--- What you should do ---
Nothing in the entries should be altered. Write them out in full.

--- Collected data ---
==*==

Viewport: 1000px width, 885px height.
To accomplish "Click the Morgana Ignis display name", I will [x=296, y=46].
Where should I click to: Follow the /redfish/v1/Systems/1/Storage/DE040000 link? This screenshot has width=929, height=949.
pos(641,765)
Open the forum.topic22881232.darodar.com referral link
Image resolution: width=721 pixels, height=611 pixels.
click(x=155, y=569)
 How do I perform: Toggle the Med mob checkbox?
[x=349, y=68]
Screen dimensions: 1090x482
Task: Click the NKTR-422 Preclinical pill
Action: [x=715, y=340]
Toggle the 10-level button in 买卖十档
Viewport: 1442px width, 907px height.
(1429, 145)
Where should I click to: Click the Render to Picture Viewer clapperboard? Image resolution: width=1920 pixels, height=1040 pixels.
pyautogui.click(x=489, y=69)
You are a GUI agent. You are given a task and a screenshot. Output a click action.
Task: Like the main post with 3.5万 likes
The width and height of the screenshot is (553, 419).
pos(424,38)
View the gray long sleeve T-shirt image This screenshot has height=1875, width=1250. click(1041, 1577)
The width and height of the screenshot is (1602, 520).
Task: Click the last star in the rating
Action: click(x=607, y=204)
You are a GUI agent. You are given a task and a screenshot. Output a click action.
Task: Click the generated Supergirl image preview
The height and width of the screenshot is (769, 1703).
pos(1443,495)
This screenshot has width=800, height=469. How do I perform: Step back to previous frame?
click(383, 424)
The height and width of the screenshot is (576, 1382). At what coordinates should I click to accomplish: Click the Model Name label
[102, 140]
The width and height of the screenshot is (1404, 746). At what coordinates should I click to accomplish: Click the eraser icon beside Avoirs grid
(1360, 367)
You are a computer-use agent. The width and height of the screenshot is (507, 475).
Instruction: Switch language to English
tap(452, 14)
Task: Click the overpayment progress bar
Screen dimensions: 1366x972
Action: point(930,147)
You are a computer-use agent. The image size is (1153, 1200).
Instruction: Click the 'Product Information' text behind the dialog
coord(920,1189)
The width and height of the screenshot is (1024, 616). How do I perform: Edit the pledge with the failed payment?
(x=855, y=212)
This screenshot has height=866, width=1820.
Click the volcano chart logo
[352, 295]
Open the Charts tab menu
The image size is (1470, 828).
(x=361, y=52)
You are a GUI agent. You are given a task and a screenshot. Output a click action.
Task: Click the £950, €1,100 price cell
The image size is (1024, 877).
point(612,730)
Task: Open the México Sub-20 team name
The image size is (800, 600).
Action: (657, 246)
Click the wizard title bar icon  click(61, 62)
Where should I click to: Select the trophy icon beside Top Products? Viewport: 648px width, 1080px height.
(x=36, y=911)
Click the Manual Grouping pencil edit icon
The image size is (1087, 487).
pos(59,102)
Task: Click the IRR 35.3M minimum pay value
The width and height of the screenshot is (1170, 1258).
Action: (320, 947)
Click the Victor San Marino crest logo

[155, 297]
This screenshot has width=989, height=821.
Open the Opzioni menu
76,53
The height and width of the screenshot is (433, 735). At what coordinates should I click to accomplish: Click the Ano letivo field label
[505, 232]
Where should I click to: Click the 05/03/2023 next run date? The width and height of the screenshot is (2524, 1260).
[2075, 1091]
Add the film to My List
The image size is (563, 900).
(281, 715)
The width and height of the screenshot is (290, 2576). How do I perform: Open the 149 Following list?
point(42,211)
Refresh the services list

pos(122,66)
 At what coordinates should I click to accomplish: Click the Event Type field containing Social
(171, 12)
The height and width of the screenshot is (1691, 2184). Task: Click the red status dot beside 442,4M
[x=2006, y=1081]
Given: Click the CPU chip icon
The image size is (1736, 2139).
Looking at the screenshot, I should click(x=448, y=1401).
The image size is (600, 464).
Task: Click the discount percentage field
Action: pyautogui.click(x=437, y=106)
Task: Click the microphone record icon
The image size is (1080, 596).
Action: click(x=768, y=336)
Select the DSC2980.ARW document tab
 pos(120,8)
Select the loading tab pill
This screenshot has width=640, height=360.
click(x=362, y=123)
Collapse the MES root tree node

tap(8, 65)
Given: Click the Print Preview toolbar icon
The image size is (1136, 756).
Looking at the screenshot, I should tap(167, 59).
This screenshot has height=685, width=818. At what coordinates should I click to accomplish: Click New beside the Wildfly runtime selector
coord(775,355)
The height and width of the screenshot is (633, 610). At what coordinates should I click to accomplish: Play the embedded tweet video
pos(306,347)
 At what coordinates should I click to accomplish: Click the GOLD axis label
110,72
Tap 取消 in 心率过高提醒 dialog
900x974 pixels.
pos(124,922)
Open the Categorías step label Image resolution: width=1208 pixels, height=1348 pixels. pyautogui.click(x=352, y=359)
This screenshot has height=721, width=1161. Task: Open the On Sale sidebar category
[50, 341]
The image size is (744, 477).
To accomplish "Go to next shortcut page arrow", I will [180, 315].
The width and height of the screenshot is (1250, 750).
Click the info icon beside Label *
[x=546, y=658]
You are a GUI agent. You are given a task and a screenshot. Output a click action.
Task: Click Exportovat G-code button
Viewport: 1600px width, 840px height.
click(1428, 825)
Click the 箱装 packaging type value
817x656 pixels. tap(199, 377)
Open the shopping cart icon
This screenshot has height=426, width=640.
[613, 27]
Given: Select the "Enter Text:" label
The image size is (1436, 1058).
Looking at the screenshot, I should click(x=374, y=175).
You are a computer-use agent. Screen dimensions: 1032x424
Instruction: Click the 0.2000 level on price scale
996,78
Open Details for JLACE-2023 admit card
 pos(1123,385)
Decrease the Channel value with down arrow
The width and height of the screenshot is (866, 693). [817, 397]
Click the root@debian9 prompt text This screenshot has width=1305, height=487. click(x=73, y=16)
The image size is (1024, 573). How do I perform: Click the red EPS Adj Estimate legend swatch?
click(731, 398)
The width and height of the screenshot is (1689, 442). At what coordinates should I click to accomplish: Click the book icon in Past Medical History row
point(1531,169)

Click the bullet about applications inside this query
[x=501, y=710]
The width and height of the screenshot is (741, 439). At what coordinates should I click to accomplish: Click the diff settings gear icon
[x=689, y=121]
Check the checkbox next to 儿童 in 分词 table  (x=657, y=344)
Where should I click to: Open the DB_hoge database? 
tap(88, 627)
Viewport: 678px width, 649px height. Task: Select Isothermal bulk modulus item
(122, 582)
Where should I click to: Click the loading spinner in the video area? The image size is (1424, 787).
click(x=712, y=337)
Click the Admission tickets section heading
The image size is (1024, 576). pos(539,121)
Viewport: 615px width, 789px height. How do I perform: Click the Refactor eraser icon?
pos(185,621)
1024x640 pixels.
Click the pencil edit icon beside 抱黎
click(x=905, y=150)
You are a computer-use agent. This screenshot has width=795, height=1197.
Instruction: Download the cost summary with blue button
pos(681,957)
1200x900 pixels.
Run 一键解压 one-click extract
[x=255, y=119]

==*==

--- Answer space ---
Viewport: 1000px width, 885px height.
To accomplish "Click the Morgana Ignis display name", I will [x=296, y=46].
Where should I click to: Follow the /redfish/v1/Systems/1/Storage/DE040000 link? This screenshot has width=929, height=949.
pos(641,765)
Open the forum.topic22881232.darodar.com referral link
Image resolution: width=721 pixels, height=611 pixels.
click(x=155, y=569)
 How do I perform: Toggle the Med mob checkbox?
[x=349, y=68]
Screen dimensions: 1090x482
Task: Click the NKTR-422 Preclinical pill
Action: [x=715, y=340]
Toggle the 10-level button in 买卖十档
Viewport: 1442px width, 907px height.
(1429, 145)
Where should I click to: Click the Render to Picture Viewer clapperboard? Image resolution: width=1920 pixels, height=1040 pixels.
pyautogui.click(x=489, y=69)
You are a GUI agent. You are given a task and a screenshot. Output a click action.
Task: Like the main post with 3.5万 likes
The width and height of the screenshot is (553, 419).
pos(424,38)
View the gray long sleeve T-shirt image This screenshot has height=1875, width=1250. click(1041, 1577)
The width and height of the screenshot is (1602, 520).
Task: Click the last star in the rating
Action: click(x=607, y=204)
You are a GUI agent. You are given a task and a screenshot. Output a click action.
Task: Click the generated Supergirl image preview
The height and width of the screenshot is (769, 1703).
pos(1443,495)
This screenshot has width=800, height=469. How do I perform: Step back to previous frame?
click(383, 424)
The height and width of the screenshot is (576, 1382). At what coordinates should I click to accomplish: Click the Model Name label
[102, 140]
The width and height of the screenshot is (1404, 746). At what coordinates should I click to accomplish: Click the eraser icon beside Avoirs grid
(1360, 367)
You are a computer-use agent. The width and height of the screenshot is (507, 475).
Instruction: Switch language to English
tap(452, 14)
Task: Click the overpayment progress bar
Screen dimensions: 1366x972
Action: point(930,147)
You are a computer-use agent. The image size is (1153, 1200).
Instruction: Click the 'Product Information' text behind the dialog
coord(920,1189)
The width and height of the screenshot is (1024, 616). How do I perform: Edit the pledge with the failed payment?
(x=855, y=212)
This screenshot has height=866, width=1820.
Click the volcano chart logo
[352, 295]
Open the Charts tab menu
The image size is (1470, 828).
(x=361, y=52)
You are a GUI agent. You are given a task and a screenshot. Output a click action.
Task: Click the £950, €1,100 price cell
The image size is (1024, 877).
point(612,730)
Task: Open the México Sub-20 team name
The image size is (800, 600).
Action: (657, 246)
Click the wizard title bar icon  click(61, 62)
Where should I click to: Select the trophy icon beside Top Products? Viewport: 648px width, 1080px height.
(x=36, y=911)
Click the Manual Grouping pencil edit icon
The image size is (1087, 487).
pos(59,102)
Task: Click the IRR 35.3M minimum pay value
The width and height of the screenshot is (1170, 1258).
Action: (320, 947)
Click the Victor San Marino crest logo

[155, 297]
This screenshot has width=989, height=821.
Open the Opzioni menu
76,53
The height and width of the screenshot is (433, 735). At what coordinates should I click to accomplish: Click the Ano letivo field label
[505, 232]
Where should I click to: Click the 05/03/2023 next run date? The width and height of the screenshot is (2524, 1260).
[2075, 1091]
Add the film to My List
The image size is (563, 900).
(281, 715)
The width and height of the screenshot is (290, 2576). How do I perform: Open the 149 Following list?
point(42,211)
Refresh the services list

pos(122,66)
 At what coordinates should I click to accomplish: Click the Event Type field containing Social
(171, 12)
The height and width of the screenshot is (1691, 2184). Task: Click the red status dot beside 442,4M
[x=2006, y=1081]
Given: Click the CPU chip icon
The image size is (1736, 2139).
Looking at the screenshot, I should click(x=448, y=1401).
The image size is (600, 464).
Task: Click the discount percentage field
Action: pyautogui.click(x=437, y=106)
Task: Click the microphone record icon
The image size is (1080, 596).
Action: click(x=768, y=336)
Select the DSC2980.ARW document tab
 pos(120,8)
Select the loading tab pill
This screenshot has width=640, height=360.
click(x=362, y=123)
Collapse the MES root tree node

tap(8, 65)
Given: Click the Print Preview toolbar icon
The image size is (1136, 756).
Looking at the screenshot, I should tap(167, 59).
This screenshot has height=685, width=818. At what coordinates should I click to accomplish: Click New beside the Wildfly runtime selector
coord(775,355)
The height and width of the screenshot is (633, 610). At what coordinates should I click to accomplish: Play the embedded tweet video
pos(306,347)
 At what coordinates should I click to accomplish: Click the GOLD axis label
110,72
Tap 取消 in 心率过高提醒 dialog
900x974 pixels.
pos(124,922)
Open the Categorías step label Image resolution: width=1208 pixels, height=1348 pixels. pyautogui.click(x=352, y=359)
This screenshot has height=721, width=1161. Task: Open the On Sale sidebar category
[50, 341]
The image size is (744, 477).
To accomplish "Go to next shortcut page arrow", I will [180, 315].
The width and height of the screenshot is (1250, 750).
Click the info icon beside Label *
[x=546, y=658]
You are a GUI agent. You are given a task and a screenshot. Output a click action.
Task: Click Exportovat G-code button
Viewport: 1600px width, 840px height.
click(1428, 825)
Click the 箱装 packaging type value
817x656 pixels. tap(199, 377)
Open the shopping cart icon
This screenshot has height=426, width=640.
[613, 27]
Given: Select the "Enter Text:" label
The image size is (1436, 1058).
Looking at the screenshot, I should click(x=374, y=175).
You are a computer-use agent. Screen dimensions: 1032x424
Instruction: Click the 0.2000 level on price scale
996,78
Open Details for JLACE-2023 admit card
 pos(1123,385)
Decrease the Channel value with down arrow
The width and height of the screenshot is (866, 693). [817, 397]
Click the root@debian9 prompt text This screenshot has width=1305, height=487. click(x=73, y=16)
The image size is (1024, 573). How do I perform: Click the red EPS Adj Estimate legend swatch?
click(731, 398)
The width and height of the screenshot is (1689, 442). At what coordinates should I click to accomplish: Click the book icon in Past Medical History row
point(1531,169)

Click the bullet about applications inside this query
[x=501, y=710]
The width and height of the screenshot is (741, 439). At what coordinates should I click to accomplish: Click the diff settings gear icon
[x=689, y=121]
Check the checkbox next to 儿童 in 分词 table  (x=657, y=344)
Where should I click to: Open the DB_hoge database? 
tap(88, 627)
Viewport: 678px width, 649px height. Task: Select Isothermal bulk modulus item
(122, 582)
Where should I click to: Click the loading spinner in the video area? The image size is (1424, 787).
click(x=712, y=337)
Click the Admission tickets section heading
The image size is (1024, 576). pos(539,121)
Viewport: 615px width, 789px height. How do I perform: Click the Refactor eraser icon?
pos(185,621)
1024x640 pixels.
Click the pencil edit icon beside 抱黎
click(x=905, y=150)
You are a computer-use agent. This screenshot has width=795, height=1197.
Instruction: Download the cost summary with blue button
pos(681,957)
1200x900 pixels.
Run 一键解压 one-click extract
[x=255, y=119]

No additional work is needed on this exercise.